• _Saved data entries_

══════════

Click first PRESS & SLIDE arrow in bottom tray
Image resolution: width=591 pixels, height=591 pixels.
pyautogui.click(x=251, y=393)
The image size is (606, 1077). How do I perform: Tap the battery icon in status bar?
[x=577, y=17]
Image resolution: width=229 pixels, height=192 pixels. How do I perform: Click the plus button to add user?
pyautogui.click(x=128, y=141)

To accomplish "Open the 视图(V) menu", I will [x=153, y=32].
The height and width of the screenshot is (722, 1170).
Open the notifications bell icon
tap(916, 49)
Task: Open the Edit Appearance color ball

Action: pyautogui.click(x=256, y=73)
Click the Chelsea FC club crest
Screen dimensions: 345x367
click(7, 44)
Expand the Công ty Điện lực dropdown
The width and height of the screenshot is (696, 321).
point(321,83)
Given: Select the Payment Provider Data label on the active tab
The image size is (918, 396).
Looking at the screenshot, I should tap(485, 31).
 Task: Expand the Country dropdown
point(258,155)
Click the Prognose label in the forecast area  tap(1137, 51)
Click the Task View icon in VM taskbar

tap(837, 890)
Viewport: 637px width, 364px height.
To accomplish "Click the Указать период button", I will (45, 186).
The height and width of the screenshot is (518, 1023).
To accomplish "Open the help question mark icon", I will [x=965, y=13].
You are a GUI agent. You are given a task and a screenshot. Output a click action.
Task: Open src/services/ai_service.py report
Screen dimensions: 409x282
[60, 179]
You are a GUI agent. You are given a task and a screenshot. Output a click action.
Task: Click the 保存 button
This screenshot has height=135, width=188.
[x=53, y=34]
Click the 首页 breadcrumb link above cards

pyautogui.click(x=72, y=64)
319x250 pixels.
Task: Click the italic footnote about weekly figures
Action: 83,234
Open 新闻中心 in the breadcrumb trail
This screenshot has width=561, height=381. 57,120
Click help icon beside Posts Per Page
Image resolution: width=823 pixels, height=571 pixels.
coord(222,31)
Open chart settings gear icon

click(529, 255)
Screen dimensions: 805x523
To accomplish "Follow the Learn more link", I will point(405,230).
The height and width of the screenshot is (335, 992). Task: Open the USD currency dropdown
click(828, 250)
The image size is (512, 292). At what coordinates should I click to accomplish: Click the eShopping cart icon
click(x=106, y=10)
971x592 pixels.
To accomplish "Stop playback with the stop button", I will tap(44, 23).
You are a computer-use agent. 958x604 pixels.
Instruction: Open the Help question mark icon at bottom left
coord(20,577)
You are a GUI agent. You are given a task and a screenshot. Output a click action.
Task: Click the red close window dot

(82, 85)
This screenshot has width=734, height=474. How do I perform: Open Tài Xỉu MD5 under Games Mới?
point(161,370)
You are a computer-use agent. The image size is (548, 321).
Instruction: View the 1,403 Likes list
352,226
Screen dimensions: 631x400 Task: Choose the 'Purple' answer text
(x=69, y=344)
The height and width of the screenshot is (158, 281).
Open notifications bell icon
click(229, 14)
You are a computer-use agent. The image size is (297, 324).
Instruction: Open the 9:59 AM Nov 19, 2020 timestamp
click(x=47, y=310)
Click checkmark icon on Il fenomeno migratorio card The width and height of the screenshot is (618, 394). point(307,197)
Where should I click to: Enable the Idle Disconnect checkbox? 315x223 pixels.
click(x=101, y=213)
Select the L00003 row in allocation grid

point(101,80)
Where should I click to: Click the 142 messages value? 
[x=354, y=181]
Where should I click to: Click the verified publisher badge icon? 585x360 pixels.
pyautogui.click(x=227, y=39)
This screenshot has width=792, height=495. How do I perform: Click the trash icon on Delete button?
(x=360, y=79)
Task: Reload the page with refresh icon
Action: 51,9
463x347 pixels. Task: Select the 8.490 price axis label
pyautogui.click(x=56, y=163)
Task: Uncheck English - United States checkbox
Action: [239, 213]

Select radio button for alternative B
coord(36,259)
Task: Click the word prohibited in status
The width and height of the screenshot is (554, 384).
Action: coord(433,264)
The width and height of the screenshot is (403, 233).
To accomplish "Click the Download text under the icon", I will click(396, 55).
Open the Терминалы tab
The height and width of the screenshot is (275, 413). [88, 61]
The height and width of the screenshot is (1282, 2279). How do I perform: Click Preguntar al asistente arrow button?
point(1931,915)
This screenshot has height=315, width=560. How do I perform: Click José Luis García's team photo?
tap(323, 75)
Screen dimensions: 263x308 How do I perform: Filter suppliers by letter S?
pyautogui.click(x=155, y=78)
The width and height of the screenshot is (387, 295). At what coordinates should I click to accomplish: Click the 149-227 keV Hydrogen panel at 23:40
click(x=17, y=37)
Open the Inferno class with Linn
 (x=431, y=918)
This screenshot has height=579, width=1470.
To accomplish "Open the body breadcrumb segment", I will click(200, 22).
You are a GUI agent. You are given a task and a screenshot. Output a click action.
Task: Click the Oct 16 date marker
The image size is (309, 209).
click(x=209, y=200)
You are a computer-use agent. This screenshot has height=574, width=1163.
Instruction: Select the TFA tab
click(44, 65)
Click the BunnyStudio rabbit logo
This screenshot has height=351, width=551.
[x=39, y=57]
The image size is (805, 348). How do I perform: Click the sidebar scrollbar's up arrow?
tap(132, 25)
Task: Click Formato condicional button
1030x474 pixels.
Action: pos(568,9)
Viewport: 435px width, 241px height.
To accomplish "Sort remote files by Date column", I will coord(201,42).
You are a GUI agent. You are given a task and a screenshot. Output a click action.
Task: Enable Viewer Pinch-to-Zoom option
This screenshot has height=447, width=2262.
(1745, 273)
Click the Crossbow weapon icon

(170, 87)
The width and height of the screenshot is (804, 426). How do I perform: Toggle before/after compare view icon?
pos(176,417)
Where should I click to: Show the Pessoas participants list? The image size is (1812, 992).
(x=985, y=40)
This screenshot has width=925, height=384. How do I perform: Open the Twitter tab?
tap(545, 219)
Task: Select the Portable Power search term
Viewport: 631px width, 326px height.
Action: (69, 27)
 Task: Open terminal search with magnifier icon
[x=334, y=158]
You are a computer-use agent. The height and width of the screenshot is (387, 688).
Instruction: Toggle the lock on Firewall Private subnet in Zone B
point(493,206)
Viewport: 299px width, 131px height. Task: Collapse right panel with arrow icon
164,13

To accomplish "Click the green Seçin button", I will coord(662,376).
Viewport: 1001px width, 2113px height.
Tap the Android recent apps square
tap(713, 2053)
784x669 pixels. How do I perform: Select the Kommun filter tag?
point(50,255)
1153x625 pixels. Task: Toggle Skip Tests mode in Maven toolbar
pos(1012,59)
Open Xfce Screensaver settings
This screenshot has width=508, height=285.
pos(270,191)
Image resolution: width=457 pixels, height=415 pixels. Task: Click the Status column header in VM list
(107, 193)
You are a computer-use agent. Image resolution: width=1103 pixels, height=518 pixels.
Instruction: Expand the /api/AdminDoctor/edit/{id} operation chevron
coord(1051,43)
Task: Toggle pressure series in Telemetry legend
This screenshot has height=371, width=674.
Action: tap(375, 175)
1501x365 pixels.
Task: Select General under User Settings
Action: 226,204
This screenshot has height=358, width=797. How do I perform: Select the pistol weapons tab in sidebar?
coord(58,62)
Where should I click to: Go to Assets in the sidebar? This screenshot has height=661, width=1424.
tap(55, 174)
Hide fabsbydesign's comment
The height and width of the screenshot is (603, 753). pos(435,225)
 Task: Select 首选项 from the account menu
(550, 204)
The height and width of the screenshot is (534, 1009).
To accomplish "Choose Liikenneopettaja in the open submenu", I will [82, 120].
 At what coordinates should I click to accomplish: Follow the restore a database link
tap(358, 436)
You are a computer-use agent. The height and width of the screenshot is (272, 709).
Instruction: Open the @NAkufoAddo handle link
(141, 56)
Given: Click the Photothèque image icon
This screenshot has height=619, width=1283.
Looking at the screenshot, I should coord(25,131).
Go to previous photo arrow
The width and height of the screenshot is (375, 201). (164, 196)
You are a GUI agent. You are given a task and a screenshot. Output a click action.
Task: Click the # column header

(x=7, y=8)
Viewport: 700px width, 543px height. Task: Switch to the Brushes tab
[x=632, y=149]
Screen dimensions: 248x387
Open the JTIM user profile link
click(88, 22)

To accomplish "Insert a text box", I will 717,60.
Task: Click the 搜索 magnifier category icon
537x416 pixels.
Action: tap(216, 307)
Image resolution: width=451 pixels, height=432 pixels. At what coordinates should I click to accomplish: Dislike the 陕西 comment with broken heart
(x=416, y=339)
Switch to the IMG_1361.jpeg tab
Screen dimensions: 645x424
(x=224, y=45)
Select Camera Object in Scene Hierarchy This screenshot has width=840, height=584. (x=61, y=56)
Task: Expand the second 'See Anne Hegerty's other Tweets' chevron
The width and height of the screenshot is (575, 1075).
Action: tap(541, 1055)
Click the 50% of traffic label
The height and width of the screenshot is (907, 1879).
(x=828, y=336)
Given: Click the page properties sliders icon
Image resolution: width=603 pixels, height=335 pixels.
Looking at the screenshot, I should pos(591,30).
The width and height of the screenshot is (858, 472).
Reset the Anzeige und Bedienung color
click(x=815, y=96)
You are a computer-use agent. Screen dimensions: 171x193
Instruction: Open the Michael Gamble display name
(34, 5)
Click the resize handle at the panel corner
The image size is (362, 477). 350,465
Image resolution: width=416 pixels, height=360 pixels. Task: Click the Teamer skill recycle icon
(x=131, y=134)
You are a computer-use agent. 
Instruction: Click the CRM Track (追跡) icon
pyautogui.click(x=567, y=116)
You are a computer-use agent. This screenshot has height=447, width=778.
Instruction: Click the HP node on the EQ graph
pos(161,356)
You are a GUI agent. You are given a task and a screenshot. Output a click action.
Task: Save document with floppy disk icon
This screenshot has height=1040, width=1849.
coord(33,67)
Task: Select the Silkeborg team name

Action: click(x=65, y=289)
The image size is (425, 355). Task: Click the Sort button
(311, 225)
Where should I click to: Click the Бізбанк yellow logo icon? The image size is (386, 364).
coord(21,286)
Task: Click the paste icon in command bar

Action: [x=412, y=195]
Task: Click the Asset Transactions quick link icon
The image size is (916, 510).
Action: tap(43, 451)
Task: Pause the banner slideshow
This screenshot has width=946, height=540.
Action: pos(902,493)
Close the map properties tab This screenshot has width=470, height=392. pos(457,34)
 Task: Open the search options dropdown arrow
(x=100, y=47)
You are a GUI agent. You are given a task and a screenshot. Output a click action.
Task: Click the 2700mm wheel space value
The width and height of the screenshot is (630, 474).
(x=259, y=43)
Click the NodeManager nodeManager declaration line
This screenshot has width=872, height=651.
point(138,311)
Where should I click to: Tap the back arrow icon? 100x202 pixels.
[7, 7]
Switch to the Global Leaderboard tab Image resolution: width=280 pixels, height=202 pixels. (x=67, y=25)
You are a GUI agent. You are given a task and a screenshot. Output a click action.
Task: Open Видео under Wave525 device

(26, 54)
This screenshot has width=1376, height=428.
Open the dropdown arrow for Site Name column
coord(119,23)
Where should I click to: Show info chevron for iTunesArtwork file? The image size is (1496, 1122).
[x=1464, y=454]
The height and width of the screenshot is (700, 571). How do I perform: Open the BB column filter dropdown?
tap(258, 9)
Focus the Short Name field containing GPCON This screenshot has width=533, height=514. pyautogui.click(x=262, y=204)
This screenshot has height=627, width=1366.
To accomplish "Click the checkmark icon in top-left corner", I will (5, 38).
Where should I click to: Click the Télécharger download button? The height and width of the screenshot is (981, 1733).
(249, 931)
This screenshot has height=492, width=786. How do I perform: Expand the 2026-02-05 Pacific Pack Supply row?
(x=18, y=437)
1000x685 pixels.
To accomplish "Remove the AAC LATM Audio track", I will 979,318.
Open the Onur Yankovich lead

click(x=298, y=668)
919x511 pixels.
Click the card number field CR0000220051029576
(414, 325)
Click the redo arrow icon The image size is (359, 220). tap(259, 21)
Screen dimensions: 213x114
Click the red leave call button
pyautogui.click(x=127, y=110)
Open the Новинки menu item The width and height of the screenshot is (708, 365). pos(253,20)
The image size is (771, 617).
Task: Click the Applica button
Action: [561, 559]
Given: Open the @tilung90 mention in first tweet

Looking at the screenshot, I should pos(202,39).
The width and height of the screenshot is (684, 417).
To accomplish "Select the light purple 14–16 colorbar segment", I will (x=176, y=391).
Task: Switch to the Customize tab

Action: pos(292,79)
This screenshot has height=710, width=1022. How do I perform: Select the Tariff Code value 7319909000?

══════════

• _GOAL_
Recast the lines of the listing above, from the line containing "I will coord(662,376)." through the line containing "will [82, 120].", inclusive, as a JSON list of strings with one string per line and blank lines omitted.

• _RESULT OF THE TASK_
[
  "To accomplish \"Click the green Seçin button\", I will coord(662,376).",
  "Viewport: 1001px width, 2113px height.",
  "Tap the Android recent apps square",
  "tap(713, 2053)",
  "784x669 pixels. How do I perform: Select the Kommun filter tag?",
  "point(50,255)",
  "1153x625 pixels. Task: Toggle Skip Tests mode in Maven toolbar",
  "pos(1012,59)",
  "Open Xfce Screensaver settings",
  "This screenshot has width=508, height=285.",
  "pos(270,191)",
  "Image resolution: width=457 pixels, height=415 pixels. Task: Click the Status column header in VM list",
  "(107, 193)",
  "You are a computer-use agent. Image resolution: width=1103 pixels, height=518 pixels.",
  "Instruction: Expand the /api/AdminDoctor/edit/{id} operation chevron",
  "coord(1051,43)",
  "Task: Toggle pressure series in Telemetry legend",
  "This screenshot has height=371, width=674.",
  "Action: tap(375, 175)",
  "1501x365 pixels.",
  "Task: Select General under User Settings",
  "Action: 226,204",
  "This screenshot has height=358, width=797. How do I perform: Select the pistol weapons tab in sidebar?",
  "coord(58,62)",
  "Where should I click to: Go to Assets in the sidebar? This screenshot has height=661, width=1424.",
  "tap(55, 174)",
  "Hide fabsbydesign's comment",
  "The height and width of the screenshot is (603, 753). pos(435,225)",
  " Task: Select 首选项 from the account menu",
  "(550, 204)",
  "The height and width of the screenshot is (534, 1009).",
  "To accomplish \"Choose Liikenneopettaja in the open submenu\", I will [82, 120]."
]